To do
Extract the final stretch of the data: the line that contains "The width and height of the screenshot is (1251, 623)." and every line after it, unaltered, and no other lines.

Data for this task
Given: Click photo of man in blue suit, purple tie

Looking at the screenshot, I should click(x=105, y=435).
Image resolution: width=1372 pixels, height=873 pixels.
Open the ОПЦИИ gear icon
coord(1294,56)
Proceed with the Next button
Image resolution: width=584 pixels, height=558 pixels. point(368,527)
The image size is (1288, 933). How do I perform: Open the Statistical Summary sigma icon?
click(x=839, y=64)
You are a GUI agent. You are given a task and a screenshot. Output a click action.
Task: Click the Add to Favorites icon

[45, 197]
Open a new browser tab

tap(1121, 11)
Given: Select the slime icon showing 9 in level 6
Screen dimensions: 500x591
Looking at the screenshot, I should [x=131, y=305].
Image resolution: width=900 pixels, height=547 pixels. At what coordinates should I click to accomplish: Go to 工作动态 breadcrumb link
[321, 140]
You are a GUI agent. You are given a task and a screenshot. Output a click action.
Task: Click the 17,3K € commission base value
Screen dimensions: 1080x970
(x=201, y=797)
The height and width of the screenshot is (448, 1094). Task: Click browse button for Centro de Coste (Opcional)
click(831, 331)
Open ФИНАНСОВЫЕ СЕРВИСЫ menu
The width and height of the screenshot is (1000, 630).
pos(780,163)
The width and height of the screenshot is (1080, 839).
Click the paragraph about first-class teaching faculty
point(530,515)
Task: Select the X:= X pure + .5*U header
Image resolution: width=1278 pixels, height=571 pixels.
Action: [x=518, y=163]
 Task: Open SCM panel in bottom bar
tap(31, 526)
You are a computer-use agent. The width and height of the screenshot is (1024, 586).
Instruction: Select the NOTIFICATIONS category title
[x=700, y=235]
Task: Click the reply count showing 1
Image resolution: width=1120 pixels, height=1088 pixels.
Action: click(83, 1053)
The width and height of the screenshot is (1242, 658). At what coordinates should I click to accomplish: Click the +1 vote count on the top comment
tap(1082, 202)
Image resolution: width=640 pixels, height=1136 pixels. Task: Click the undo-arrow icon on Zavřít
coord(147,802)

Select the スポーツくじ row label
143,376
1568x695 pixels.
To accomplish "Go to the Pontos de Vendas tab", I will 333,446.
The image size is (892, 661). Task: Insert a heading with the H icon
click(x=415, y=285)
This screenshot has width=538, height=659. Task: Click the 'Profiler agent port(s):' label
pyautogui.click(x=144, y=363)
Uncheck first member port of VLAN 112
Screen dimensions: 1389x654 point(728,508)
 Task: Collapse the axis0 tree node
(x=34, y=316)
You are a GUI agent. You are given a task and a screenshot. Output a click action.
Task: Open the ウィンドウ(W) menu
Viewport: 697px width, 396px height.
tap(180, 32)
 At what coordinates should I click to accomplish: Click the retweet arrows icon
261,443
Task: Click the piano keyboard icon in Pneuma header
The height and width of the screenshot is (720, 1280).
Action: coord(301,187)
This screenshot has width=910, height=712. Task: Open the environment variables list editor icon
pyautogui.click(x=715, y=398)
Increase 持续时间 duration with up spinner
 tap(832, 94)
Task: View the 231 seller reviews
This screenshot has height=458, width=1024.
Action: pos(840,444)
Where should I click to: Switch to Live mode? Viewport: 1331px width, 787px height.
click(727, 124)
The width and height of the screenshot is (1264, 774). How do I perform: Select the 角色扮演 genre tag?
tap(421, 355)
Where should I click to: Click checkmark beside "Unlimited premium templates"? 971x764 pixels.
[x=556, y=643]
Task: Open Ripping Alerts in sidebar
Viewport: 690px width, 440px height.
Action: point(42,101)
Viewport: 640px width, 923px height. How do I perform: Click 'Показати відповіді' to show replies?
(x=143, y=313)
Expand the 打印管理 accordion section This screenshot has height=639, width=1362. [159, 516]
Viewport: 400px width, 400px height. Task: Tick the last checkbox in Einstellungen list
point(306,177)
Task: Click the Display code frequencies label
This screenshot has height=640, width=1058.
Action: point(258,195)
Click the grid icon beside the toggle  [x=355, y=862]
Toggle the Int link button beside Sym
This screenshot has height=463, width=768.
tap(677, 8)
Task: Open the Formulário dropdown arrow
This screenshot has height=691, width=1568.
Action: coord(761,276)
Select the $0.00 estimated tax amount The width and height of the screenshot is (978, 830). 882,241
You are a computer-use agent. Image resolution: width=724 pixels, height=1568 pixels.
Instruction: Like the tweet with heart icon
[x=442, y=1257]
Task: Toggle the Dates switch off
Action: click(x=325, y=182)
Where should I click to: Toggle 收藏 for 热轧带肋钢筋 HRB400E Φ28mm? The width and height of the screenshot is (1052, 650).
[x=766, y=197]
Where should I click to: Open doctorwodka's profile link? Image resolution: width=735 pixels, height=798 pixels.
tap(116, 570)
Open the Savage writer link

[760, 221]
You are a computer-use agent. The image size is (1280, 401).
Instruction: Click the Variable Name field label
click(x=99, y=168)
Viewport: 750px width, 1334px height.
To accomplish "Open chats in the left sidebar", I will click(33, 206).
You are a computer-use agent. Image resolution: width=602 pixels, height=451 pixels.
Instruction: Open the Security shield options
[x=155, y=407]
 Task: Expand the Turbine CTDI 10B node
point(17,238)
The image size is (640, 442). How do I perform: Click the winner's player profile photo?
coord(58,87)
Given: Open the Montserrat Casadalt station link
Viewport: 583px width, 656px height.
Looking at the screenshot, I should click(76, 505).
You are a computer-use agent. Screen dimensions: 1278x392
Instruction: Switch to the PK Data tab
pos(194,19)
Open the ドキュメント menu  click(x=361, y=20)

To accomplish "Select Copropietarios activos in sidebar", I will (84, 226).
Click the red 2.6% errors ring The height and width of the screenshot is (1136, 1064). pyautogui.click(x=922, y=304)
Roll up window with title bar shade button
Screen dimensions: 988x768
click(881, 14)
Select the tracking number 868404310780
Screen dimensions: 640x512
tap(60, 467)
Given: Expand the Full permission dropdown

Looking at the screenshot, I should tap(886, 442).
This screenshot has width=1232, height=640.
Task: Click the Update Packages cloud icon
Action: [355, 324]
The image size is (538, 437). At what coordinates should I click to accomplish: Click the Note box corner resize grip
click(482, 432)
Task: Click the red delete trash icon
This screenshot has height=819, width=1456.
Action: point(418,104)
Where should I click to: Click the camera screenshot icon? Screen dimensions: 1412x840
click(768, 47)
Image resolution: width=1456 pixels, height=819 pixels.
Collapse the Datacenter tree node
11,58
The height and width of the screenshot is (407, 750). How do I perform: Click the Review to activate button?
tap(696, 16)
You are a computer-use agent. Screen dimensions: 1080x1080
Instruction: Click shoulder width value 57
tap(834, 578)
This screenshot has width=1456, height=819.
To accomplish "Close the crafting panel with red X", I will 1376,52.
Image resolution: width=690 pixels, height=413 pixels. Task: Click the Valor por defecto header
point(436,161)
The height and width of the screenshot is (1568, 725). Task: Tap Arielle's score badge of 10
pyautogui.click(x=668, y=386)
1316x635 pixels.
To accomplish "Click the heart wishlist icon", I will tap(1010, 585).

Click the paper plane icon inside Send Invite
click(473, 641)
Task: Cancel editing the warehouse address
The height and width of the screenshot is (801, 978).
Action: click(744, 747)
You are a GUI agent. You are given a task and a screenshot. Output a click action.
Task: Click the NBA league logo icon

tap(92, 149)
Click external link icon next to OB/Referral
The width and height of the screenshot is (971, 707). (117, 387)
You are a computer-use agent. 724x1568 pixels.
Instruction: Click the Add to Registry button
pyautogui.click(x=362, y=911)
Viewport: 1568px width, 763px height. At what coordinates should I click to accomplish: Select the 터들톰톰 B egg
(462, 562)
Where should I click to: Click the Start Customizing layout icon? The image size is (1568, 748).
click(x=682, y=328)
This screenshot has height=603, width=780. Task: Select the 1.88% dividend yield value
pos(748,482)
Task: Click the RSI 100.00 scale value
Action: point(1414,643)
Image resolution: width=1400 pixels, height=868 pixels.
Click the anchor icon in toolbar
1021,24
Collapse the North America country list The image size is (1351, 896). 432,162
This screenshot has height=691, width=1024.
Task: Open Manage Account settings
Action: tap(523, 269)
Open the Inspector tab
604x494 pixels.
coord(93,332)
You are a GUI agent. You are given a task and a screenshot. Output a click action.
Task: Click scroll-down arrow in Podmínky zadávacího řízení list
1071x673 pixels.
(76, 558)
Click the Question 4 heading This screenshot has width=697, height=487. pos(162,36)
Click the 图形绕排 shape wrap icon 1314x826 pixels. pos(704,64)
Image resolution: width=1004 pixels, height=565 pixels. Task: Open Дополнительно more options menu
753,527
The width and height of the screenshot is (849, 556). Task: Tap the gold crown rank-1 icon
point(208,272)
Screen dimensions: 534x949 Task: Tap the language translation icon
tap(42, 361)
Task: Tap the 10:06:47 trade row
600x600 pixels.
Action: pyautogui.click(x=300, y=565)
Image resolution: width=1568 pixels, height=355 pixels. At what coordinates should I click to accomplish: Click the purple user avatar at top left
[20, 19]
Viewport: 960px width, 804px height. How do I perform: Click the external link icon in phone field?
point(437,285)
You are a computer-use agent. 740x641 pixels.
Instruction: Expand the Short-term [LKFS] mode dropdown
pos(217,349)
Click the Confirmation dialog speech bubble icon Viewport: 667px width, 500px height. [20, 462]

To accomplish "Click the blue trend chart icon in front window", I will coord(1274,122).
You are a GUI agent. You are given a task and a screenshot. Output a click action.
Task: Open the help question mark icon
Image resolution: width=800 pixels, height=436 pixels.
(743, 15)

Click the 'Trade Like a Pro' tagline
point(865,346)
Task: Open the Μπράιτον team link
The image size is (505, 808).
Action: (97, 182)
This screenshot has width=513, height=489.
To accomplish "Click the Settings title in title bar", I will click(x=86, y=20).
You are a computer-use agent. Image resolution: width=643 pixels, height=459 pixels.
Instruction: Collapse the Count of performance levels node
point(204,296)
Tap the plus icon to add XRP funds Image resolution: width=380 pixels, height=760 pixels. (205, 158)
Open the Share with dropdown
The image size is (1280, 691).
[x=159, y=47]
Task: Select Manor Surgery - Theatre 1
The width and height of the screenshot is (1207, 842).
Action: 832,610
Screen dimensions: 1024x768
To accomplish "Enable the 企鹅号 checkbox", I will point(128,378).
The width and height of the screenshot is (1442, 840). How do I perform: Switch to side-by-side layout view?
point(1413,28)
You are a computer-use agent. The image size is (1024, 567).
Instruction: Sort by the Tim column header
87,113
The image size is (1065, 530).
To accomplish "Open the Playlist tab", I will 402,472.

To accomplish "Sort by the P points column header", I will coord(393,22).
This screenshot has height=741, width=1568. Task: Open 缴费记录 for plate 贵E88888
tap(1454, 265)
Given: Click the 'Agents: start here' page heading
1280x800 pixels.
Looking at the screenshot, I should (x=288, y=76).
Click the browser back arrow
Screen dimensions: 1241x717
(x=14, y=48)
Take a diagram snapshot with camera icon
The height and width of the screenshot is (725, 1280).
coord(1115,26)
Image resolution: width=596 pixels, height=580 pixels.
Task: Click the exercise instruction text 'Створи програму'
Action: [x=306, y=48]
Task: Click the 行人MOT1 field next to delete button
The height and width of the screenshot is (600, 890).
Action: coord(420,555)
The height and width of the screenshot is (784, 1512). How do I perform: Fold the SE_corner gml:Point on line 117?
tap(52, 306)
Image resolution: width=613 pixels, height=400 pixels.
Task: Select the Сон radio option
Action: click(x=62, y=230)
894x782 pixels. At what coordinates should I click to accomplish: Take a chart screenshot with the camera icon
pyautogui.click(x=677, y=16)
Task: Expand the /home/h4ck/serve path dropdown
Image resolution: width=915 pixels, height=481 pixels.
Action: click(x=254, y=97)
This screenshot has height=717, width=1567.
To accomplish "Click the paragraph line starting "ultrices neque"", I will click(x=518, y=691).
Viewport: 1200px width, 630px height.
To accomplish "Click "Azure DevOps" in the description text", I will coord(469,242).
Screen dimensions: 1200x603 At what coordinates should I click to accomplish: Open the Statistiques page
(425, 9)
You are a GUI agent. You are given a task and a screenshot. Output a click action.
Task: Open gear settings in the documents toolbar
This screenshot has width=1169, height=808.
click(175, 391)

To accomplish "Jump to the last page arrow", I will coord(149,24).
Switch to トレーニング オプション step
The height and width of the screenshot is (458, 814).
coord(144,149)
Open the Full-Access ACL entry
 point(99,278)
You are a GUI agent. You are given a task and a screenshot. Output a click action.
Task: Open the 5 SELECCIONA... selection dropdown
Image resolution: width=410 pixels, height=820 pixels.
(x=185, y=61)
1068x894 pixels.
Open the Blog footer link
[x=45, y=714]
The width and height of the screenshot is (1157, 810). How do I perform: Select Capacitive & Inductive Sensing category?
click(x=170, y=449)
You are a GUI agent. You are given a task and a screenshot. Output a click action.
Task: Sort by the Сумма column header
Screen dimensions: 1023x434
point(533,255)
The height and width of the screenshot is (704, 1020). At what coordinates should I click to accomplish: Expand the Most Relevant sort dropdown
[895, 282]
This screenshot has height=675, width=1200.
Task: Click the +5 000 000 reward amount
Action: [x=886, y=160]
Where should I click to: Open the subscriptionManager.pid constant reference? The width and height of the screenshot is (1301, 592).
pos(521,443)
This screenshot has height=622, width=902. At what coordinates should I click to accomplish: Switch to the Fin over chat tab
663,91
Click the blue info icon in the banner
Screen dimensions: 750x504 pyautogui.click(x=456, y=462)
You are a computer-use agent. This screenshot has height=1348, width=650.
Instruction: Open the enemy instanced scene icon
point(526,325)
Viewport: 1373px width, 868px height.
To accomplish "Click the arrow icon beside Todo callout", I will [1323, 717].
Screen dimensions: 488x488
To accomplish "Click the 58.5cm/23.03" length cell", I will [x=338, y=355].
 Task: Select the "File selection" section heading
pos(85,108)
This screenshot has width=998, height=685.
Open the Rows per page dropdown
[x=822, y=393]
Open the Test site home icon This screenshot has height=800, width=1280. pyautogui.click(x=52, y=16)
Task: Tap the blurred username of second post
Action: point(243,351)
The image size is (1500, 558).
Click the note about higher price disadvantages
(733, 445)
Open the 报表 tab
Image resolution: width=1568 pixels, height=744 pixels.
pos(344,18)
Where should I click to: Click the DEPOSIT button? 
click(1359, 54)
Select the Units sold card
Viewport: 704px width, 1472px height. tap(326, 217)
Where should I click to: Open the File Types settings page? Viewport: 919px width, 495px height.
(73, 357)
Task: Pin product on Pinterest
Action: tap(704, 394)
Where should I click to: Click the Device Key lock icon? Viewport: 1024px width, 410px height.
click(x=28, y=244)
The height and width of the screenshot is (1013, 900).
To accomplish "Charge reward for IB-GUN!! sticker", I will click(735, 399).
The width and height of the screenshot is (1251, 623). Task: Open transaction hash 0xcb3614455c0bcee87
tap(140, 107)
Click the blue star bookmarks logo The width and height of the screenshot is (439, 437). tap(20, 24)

Task result
The width and height of the screenshot is (1251, 623). Task: Open transaction hash 0xcb3614455c0bcee87
tap(140, 107)
Click the blue star bookmarks logo The width and height of the screenshot is (439, 437). tap(20, 24)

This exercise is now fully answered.